[Stored items]
—————

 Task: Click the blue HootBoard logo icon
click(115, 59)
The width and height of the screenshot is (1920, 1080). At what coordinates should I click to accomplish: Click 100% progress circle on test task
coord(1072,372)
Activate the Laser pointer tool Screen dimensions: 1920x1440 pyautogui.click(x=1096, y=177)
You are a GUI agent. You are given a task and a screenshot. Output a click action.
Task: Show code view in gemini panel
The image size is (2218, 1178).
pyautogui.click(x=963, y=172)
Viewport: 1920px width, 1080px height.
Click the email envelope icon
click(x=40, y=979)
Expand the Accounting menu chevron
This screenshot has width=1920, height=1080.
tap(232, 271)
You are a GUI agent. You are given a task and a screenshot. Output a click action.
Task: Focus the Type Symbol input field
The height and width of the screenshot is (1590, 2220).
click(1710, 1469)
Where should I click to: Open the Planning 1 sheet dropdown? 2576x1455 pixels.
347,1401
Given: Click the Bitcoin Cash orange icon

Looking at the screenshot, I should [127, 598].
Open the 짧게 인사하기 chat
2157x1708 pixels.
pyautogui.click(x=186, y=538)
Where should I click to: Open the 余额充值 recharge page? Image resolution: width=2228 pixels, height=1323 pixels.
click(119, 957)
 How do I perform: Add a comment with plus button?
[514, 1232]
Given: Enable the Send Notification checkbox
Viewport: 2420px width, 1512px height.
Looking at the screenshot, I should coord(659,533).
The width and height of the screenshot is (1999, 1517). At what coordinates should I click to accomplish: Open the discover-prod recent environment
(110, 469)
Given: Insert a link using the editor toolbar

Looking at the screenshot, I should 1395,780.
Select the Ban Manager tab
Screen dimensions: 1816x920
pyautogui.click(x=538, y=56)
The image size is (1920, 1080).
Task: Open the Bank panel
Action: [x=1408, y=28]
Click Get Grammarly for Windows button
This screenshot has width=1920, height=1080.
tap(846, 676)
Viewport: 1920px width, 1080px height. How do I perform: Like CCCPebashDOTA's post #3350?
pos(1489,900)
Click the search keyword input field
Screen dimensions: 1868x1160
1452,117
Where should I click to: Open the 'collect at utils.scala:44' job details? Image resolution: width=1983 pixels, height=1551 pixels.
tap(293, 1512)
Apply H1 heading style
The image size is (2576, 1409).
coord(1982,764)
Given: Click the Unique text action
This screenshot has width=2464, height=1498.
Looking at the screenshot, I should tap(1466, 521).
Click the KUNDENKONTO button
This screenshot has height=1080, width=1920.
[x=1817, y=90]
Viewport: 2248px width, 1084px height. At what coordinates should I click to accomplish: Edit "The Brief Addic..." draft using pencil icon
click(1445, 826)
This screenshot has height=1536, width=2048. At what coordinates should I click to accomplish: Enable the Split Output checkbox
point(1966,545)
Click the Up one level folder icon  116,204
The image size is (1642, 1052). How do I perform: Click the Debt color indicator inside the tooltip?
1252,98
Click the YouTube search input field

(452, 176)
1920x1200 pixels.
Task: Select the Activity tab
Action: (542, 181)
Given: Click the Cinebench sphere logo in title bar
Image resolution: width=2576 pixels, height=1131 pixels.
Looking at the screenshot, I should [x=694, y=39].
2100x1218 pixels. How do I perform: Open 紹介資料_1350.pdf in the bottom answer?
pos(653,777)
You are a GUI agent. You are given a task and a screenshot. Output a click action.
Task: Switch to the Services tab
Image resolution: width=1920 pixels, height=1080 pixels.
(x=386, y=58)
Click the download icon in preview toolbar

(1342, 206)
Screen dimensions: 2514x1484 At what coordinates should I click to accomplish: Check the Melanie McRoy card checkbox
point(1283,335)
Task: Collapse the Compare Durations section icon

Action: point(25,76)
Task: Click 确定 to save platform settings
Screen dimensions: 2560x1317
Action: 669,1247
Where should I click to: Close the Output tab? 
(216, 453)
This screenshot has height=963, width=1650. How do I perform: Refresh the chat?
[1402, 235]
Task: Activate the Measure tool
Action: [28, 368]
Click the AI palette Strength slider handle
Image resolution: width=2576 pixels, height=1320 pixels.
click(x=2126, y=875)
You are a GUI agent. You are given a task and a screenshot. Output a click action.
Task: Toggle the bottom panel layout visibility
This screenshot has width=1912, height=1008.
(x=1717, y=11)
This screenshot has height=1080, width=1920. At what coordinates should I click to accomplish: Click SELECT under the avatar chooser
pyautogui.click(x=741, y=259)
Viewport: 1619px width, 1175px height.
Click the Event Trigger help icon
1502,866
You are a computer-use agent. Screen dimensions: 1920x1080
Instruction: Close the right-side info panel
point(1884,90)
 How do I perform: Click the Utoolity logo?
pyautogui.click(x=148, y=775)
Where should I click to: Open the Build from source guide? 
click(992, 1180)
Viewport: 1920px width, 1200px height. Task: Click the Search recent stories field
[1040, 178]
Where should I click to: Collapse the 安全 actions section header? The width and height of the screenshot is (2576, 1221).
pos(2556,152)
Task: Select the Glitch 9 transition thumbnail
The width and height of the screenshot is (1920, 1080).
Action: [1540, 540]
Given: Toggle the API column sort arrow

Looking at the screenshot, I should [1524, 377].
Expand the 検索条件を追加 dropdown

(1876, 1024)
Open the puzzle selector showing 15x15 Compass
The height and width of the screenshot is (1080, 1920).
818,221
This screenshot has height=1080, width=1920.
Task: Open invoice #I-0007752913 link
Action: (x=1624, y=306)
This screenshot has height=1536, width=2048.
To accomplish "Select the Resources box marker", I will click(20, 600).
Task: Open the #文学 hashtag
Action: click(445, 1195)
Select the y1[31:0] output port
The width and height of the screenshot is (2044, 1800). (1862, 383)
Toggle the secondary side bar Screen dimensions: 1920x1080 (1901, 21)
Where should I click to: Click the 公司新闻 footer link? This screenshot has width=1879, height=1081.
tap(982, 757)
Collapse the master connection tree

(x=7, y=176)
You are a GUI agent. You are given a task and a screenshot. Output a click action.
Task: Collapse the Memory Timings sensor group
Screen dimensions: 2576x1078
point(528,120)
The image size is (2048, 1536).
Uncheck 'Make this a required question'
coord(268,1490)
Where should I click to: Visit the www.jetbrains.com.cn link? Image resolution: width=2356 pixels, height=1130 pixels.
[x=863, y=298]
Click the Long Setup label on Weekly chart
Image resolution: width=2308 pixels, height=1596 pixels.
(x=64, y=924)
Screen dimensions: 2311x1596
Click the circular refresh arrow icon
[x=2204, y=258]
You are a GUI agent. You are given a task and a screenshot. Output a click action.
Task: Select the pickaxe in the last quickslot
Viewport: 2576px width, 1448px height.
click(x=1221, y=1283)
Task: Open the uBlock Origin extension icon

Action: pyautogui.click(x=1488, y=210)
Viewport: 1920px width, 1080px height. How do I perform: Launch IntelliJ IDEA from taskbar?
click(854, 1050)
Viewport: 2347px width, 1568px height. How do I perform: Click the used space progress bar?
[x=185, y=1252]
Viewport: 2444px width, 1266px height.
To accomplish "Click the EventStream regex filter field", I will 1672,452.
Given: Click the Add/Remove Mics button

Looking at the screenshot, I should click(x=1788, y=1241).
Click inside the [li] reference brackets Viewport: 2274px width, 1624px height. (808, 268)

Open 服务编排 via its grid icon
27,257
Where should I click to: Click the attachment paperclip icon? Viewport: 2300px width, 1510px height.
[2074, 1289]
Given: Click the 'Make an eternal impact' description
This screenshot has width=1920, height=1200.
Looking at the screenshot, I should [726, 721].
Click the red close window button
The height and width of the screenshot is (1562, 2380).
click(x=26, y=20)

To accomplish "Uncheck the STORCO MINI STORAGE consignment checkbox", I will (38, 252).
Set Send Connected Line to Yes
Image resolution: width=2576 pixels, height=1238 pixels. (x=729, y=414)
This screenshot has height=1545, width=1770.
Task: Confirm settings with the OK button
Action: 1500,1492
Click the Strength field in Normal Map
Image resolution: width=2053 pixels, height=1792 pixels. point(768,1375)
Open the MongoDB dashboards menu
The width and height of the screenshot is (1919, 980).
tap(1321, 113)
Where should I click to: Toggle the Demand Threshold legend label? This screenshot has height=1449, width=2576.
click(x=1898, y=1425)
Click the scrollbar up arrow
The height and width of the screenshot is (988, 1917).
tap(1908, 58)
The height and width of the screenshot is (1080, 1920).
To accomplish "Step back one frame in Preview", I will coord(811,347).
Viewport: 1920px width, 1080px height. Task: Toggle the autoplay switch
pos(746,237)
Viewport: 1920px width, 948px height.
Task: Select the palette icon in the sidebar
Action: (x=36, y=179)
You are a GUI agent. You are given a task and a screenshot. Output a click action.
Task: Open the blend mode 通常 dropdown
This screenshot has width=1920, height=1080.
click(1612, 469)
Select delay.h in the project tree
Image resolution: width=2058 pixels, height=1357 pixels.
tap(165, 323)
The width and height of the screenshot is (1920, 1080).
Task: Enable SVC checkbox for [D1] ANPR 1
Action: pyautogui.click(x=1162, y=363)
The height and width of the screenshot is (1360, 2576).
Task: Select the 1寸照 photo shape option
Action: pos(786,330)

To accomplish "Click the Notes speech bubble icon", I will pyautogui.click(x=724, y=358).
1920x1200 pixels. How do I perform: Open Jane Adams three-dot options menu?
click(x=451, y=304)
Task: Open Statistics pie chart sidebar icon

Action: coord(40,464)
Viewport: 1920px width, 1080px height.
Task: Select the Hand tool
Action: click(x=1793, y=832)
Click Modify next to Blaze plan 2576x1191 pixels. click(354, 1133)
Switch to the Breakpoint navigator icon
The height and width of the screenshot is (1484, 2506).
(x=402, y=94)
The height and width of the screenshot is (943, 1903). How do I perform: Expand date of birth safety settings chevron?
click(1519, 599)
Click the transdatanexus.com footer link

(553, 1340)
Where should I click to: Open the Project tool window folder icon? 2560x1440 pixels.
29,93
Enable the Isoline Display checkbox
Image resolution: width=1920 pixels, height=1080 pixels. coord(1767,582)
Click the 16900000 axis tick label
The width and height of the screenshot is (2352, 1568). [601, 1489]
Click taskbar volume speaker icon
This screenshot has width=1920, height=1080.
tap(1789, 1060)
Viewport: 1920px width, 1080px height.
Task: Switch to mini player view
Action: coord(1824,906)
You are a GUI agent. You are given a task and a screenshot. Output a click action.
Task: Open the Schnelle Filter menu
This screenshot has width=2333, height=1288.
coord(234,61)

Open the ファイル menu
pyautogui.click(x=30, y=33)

—————

# [Exercise requirements]
Please transcribe the records exactly from their first line through the line holding "Given: Enable the Send Notification checkbox", and leave out all others.

# [Result of this exercise]
 Task: Click the blue HootBoard logo icon
click(115, 59)
The width and height of the screenshot is (1920, 1080). At what coordinates should I click to accomplish: Click 100% progress circle on test task
coord(1072,372)
Activate the Laser pointer tool Screen dimensions: 1920x1440 pyautogui.click(x=1096, y=177)
You are a GUI agent. You are given a task and a screenshot. Output a click action.
Task: Show code view in gemini panel
The image size is (2218, 1178).
pyautogui.click(x=963, y=172)
Viewport: 1920px width, 1080px height.
Click the email envelope icon
click(x=40, y=979)
Expand the Accounting menu chevron
This screenshot has width=1920, height=1080.
tap(232, 271)
You are a GUI agent. You are given a task and a screenshot. Output a click action.
Task: Focus the Type Symbol input field
The height and width of the screenshot is (1590, 2220).
click(1710, 1469)
Where should I click to: Open the Planning 1 sheet dropdown? 2576x1455 pixels.
347,1401
Given: Click the Bitcoin Cash orange icon

Looking at the screenshot, I should [127, 598].
Open the 짧게 인사하기 chat
2157x1708 pixels.
pyautogui.click(x=186, y=538)
Where should I click to: Open the 余额充值 recharge page? Image resolution: width=2228 pixels, height=1323 pixels.
click(119, 957)
 How do I perform: Add a comment with plus button?
[514, 1232]
Given: Enable the Send Notification checkbox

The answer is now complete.